Falsário seria um ‘infiltrado’ na guerrilha

A Comissão também descobriu o possível envolvimento de mais uma pessoa nos sequestros. No arquivamento da investigação, em 6/10/1972, a justificativa é a morte de uma testemunha. “Em seu relatório conclusivo, tece considerações de que com o falecimento de Lucas Blanco torna-se impossível a apuração do fato”, diz o registro.

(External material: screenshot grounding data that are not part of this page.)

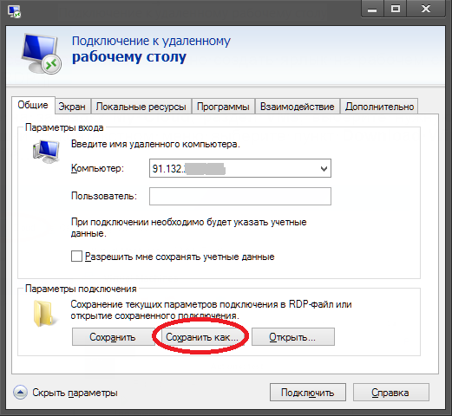Click the round arrow icon beside Скрыть параметры
This screenshot has width=452, height=416.
pos(20,393)
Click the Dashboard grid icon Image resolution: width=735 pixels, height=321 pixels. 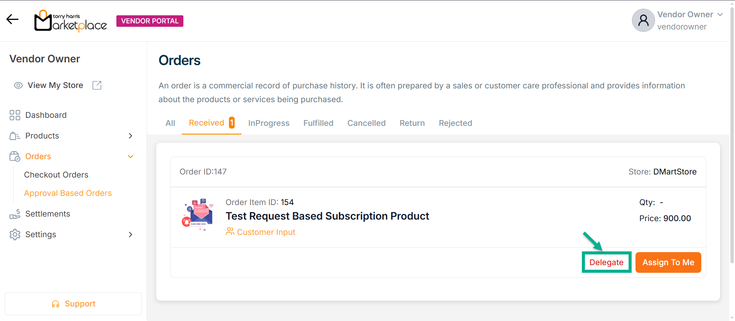click(15, 115)
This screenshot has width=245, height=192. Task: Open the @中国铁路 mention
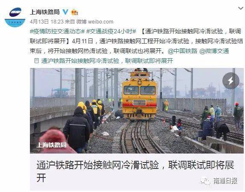pyautogui.click(x=183, y=51)
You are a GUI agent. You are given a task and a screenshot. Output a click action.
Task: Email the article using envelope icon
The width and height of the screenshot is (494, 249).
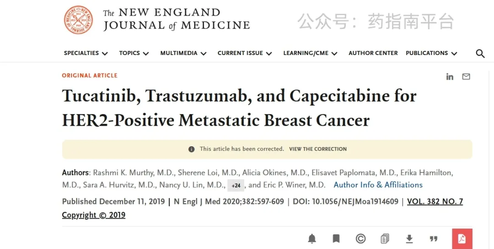[466, 77]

Um ano e meio antes, em 5/2/1971, o Diário de Notícias publicou que “Lucas Blanco, o falsário da VPR” fora preso pelo I Exército, no Rio. No entanto, diversos integrantes da organização disseram desconhecer o suposto militante. Ele também não tem registros de prisão no Dops ou no SNI. Três dias depois do fim da investigação, em outubro de 1972, o sargento da Aeronáutica Lucas Blanco de Oliveira recebeu a ordem do mérito do Judiciário Militar. O DIA apurou nos cadastros sociais brasileiros que não existem outras pessoas registradas com esse nome antes de 1950.
Cronologia
5/2/1971: Lucas Blanco, o ‘falsário da VPR’, é preso.
6/2/1971: Aderval Alves Coqueiro é assassinado pelo Exército.
8/2/1971: Despachantes são presos no Centro.
10 e 11/2/1971: Capitão Brandt do CIE pede investigação sobre documentos.
15/2/1971: Breno e Antonio Joaquim desaparecem.